> [Material for this exercise]:
[Start]

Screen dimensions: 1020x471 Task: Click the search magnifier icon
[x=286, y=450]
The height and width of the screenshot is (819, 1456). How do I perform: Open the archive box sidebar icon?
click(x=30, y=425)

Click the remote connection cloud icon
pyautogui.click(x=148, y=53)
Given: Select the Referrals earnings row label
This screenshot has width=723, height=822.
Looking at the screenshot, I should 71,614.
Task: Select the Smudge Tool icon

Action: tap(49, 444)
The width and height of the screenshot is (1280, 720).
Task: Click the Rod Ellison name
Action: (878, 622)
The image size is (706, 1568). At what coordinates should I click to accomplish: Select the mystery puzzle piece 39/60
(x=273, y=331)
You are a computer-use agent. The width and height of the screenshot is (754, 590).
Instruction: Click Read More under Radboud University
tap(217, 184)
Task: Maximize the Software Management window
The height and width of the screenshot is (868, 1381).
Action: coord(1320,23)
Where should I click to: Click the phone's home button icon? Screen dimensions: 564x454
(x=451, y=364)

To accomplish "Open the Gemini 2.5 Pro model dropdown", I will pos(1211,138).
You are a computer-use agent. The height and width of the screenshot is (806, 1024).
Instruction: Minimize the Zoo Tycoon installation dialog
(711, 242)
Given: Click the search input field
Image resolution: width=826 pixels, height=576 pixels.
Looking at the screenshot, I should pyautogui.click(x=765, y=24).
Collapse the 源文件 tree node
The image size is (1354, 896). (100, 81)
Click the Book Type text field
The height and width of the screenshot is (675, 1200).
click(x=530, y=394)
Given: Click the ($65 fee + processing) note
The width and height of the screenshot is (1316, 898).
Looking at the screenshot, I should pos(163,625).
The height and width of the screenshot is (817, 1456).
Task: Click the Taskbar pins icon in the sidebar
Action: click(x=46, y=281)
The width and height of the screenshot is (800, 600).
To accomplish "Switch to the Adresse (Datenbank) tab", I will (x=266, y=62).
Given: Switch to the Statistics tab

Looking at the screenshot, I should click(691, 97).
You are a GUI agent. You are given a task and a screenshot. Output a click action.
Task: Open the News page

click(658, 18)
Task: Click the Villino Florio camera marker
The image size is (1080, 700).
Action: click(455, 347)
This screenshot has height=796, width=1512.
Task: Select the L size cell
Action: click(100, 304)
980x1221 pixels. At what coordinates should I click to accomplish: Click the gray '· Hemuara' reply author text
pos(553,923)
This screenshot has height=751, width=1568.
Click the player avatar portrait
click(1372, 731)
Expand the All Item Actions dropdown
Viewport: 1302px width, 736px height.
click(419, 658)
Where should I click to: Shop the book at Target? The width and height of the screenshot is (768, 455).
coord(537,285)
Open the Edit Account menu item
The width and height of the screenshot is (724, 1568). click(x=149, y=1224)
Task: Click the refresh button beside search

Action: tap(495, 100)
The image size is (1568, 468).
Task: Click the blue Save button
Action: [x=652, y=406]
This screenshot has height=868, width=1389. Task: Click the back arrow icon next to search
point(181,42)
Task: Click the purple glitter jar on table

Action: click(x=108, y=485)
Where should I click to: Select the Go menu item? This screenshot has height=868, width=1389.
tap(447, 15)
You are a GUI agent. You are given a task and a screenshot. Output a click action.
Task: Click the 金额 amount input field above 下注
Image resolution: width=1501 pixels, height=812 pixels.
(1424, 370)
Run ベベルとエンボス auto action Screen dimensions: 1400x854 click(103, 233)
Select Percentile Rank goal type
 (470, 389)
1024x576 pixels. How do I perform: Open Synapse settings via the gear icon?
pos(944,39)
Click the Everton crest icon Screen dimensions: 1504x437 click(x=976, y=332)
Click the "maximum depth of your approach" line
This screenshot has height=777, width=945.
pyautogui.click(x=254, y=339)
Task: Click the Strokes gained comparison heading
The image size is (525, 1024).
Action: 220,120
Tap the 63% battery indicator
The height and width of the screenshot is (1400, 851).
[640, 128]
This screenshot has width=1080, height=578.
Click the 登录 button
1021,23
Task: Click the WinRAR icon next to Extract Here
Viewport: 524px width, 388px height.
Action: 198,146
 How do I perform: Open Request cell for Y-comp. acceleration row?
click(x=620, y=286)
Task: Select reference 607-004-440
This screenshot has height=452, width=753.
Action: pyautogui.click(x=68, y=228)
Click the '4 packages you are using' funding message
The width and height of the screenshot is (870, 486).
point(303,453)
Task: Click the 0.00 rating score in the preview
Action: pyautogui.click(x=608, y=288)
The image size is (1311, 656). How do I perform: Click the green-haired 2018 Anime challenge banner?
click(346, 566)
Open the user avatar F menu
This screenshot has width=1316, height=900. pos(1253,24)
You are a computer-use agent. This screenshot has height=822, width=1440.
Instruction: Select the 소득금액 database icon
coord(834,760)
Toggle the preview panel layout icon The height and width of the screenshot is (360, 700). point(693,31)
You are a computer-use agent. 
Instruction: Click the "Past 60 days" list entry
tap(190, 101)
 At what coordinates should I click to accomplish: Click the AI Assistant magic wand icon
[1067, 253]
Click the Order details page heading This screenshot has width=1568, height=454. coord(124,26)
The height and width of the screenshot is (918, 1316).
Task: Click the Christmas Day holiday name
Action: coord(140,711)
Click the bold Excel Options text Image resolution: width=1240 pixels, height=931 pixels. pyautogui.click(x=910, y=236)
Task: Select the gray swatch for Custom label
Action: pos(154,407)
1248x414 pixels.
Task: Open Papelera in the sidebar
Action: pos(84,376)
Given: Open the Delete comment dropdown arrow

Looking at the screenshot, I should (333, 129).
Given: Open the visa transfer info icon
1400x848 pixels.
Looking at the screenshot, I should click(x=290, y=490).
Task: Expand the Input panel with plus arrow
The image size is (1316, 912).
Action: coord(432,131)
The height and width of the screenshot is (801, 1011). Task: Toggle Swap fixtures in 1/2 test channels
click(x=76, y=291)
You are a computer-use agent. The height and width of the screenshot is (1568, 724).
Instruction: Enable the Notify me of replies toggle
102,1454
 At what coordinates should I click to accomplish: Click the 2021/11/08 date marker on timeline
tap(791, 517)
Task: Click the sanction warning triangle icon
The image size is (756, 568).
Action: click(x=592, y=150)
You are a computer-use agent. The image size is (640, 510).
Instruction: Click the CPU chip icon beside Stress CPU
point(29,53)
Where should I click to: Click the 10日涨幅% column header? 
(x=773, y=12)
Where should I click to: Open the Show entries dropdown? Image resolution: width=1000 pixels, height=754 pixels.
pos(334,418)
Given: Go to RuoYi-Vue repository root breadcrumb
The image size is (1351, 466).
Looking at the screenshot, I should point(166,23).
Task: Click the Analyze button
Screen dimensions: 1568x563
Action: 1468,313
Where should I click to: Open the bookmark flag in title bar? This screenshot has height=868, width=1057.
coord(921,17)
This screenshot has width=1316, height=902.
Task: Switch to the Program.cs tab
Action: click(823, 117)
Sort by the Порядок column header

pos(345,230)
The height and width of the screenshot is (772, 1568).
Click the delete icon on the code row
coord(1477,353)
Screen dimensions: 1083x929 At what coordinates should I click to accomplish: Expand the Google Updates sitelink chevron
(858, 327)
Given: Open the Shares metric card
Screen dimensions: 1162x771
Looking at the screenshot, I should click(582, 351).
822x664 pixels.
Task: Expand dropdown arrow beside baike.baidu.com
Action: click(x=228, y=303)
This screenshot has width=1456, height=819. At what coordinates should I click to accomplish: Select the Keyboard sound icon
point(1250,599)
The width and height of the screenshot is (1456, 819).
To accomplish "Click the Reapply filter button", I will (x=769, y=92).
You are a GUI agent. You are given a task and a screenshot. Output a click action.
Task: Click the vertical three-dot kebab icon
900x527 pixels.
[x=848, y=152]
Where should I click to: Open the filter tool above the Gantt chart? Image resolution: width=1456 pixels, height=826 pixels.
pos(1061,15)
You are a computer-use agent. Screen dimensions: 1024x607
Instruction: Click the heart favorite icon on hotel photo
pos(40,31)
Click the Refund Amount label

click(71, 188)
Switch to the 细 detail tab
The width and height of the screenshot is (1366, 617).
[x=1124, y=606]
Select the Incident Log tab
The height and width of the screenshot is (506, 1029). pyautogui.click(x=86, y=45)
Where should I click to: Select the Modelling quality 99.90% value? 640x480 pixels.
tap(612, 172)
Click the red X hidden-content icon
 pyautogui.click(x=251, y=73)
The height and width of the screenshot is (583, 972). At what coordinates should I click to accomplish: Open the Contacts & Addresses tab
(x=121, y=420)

[End]

> [Instructions to follow]:
Render the rows from the line with "This screenshot has height=751, width=1568." to the line with "click(419, 658)" as a two-column CSV with the header instruction,action, giving one line per row. Enclose each field in double quotes and replace any line breaks inside a field with spaces.

> [Full answer]:
instruction,action
"This screenshot has height=751, width=1568. Click the player avatar portrait","click(1372, 731)"
"Expand the All Item Actions dropdown Viewport: 1302px width, 736px height.","click(419, 658)"